Boshkung Lake, also known by its historic name Lake Boshkung, or affectionately as 'Big Boshkung', is a lake in the township of Algonquin Highlands, Haliburton County in Central Ontario, Canada. It is located near Buttermilk Falls and has been a common cottage and recreation destination with a rich history that includes: logging, camping, and even some farming activities.

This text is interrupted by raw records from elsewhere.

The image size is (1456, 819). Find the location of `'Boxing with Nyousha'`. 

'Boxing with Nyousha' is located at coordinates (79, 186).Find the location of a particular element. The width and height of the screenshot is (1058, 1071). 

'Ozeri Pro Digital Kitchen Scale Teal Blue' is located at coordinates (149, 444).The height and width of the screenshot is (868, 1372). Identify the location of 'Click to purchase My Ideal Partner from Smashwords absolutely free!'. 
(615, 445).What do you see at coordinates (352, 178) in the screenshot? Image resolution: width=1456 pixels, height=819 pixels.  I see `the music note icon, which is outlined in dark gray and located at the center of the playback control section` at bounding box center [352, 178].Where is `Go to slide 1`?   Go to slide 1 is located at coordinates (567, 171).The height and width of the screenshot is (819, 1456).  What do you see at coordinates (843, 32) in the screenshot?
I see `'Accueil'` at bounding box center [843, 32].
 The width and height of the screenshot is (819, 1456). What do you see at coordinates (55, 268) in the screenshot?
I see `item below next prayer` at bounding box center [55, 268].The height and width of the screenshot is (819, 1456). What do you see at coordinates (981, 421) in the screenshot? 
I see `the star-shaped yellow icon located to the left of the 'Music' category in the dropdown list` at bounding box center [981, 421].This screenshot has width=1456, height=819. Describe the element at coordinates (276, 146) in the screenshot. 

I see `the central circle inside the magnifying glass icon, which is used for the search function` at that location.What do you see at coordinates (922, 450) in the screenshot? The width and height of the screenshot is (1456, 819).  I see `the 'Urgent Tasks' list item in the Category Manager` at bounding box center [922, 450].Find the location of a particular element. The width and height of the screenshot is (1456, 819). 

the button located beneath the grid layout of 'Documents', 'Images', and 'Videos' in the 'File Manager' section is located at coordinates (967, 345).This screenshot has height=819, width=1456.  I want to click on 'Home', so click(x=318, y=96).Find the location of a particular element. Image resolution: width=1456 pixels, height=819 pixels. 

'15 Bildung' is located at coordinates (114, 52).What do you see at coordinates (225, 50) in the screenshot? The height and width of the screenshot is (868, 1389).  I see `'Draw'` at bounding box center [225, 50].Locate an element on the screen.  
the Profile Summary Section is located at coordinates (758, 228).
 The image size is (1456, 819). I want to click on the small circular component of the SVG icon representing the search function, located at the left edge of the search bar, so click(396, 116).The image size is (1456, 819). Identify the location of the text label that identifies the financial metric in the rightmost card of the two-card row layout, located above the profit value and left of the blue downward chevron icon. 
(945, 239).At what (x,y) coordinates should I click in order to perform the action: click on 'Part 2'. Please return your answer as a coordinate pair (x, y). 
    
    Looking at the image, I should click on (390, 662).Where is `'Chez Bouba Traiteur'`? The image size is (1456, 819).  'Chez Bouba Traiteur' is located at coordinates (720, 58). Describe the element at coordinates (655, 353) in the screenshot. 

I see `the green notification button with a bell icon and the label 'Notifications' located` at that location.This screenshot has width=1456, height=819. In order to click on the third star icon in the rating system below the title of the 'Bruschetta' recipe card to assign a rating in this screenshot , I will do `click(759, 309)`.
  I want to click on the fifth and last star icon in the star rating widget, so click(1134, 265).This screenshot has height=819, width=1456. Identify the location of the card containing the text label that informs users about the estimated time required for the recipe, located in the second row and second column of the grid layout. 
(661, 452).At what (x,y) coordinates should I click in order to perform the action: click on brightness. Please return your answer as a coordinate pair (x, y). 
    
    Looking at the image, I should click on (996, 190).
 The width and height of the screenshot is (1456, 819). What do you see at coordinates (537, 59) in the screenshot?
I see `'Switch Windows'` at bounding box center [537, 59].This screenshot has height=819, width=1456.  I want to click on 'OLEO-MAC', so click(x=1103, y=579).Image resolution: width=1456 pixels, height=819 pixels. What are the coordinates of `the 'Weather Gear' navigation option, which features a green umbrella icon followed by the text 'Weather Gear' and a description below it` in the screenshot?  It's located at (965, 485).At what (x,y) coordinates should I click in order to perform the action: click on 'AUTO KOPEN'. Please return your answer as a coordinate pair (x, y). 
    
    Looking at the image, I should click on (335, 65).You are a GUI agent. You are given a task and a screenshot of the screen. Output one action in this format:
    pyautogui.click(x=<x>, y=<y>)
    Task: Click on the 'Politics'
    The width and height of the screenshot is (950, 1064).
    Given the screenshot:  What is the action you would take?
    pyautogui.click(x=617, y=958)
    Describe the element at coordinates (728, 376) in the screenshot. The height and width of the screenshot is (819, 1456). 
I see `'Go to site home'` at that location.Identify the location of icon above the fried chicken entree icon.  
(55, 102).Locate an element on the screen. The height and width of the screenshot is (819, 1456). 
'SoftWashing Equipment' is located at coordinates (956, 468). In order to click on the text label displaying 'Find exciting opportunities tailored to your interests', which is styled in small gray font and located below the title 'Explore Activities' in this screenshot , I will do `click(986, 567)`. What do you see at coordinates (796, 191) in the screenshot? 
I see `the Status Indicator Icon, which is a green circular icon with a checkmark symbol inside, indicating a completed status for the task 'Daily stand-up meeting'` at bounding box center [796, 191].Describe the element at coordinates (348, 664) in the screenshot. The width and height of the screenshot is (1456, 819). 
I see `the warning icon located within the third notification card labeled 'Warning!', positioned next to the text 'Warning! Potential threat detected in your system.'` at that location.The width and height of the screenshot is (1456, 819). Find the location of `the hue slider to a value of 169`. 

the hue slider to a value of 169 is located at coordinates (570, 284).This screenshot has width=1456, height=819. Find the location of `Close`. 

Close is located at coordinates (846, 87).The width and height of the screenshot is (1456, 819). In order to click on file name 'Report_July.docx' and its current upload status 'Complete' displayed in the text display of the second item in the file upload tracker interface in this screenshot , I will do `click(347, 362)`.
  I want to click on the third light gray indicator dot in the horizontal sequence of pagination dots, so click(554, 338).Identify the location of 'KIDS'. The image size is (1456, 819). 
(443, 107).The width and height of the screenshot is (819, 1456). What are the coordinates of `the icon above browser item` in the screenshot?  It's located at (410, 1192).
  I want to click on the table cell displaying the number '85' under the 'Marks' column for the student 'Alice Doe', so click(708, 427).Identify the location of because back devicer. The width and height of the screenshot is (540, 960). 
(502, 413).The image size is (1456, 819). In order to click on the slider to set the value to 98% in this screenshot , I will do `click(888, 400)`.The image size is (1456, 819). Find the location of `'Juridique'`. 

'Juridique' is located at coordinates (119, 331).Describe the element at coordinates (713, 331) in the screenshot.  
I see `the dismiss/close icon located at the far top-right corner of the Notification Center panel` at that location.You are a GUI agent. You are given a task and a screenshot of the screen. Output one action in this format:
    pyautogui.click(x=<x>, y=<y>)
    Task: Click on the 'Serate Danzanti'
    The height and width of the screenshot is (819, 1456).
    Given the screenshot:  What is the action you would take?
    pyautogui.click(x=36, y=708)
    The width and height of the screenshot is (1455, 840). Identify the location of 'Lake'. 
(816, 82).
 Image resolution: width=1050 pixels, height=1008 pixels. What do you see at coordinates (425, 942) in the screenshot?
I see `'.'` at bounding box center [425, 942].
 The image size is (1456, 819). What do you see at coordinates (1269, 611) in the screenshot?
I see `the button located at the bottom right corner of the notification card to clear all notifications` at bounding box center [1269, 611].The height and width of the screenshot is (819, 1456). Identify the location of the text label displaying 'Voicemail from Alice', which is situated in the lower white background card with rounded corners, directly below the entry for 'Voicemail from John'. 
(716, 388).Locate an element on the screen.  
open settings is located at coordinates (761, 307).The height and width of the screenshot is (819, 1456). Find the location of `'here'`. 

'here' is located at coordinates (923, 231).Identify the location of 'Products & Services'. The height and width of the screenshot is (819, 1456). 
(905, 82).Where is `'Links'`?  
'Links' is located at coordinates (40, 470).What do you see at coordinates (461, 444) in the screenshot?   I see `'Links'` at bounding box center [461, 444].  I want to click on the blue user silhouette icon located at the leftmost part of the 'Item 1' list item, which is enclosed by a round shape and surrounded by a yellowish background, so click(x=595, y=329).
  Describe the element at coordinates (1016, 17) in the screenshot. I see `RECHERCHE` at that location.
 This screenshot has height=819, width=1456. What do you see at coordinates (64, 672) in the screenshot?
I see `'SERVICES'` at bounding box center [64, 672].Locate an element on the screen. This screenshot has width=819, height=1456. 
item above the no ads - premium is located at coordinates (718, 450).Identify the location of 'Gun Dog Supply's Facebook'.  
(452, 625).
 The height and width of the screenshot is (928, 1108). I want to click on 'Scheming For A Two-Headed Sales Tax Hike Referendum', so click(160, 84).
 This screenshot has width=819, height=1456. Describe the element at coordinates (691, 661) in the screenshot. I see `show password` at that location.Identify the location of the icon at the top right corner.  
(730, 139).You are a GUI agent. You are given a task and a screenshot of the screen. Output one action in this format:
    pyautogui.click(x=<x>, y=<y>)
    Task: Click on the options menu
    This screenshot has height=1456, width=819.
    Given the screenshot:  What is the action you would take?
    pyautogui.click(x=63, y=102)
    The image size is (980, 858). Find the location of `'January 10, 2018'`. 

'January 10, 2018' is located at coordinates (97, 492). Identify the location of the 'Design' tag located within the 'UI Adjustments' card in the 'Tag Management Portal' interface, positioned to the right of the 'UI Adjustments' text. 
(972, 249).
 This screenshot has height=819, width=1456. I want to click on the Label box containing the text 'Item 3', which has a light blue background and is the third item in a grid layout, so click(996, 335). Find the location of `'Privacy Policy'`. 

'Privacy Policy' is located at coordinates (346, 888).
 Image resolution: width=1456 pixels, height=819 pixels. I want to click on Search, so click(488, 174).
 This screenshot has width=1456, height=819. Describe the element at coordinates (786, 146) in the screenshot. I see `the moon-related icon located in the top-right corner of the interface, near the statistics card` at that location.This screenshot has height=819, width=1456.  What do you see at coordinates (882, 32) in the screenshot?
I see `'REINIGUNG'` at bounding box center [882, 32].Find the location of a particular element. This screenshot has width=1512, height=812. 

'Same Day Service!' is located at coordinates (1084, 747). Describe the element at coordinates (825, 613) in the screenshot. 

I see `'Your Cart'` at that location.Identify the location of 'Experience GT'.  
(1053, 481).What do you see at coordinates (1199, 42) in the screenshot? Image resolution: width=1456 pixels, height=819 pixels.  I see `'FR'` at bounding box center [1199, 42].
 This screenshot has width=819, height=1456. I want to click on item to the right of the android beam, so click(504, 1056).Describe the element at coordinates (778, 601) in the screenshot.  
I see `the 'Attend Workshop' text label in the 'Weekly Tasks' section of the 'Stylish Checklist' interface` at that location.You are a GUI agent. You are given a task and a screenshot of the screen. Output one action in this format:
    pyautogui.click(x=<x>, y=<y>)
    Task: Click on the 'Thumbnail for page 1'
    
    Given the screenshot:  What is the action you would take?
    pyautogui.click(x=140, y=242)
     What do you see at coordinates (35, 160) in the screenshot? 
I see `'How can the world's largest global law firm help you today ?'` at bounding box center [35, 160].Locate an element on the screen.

==Hydrology and structures==
Boshkung is diamond-shaped with the two axes running roughly north-south and east-west. The longer north-south axis is about 5.7 km long and the east-west 3.1 km. The lake has a maximum known depth of 71 metres (233 feet). It is one of several lakes that make up the Gull River Watershed. One of three primary inflows is the Gull River from Beech Lake on the east side of the lake. Other inflows are the Kennisis River over the Buttermilk Falls from Halls Lake at the north, and the Boshkung River over the Buck Slides Dam from Kushog Lake at the west. The primary outflow is the continuation of the Gull River and its extensive watershed system downstream through a narrows to Little Boshkung Lake at the south, whose waters eventually flow into Balsam Lake and via the Trent–Severn Waterway to Lake Ontario. There is one named bay, Echo Bay, on the east side (formerly 'Loon Echo Bay'), south of the inflow of the Beech River. It also has a handful of small islands, two of which have seasonally occupied structures, at Echo Island in Echo Bay, and on one of the Gull Islands close to the lake's south end. Two Tree Island sits near the west shore. Boshkung experienced a reported 117 year high water event in the spring of 2013 pursuant to the Ontario Ministry of Natural Resources historical data. This flooding, including damages, impacted a wide range of lakes and communities in the Gull River and other watershed regions.

==History==
The first non-indigenous settler was Isaac Hunter who arrived in 1852. The early industry was logging of old growth white pine; raw logs were processed at water-powered mills on the Trent–Severn Waterway, to which they were floated via the Gull River, and at Buttermilk Falls. The lake was a children's camp destination for roughly 30 years until the middle of the 1960s, namely that of the Sherwood Forest Camp (1934–64). Since that time, the lake today is a cottage and recreation destination. It also has a history rich in Canadian culture with families who lovingly claim Boshkung as either a home or home away from home. This includes, but is not limited to: Canadian naturalist and painter Robert Bateman, his brother and fellow artist Ross, and their families (Boshkung, Inc.). Boshkung means 'place of grassy narrows' and has also included spellings of 'Bushconk', 'Bushkank', 'Bosking', 'Buskank', and 'Boskung'.

==Settlements==
The community of Buttermilk Falls is at the north end, Boshkung Lake is at the west, and Carnarvon in the adjacent township of Minden Hills just to the southeast. The lake lies within the jurisdiction of the municipality of the Township of Algonquin Highlands.

==Transportation==
Ontario Highway 35 follows the northeast shore of the lake, while Ontario Highway 118 crosses the narrows at the south end.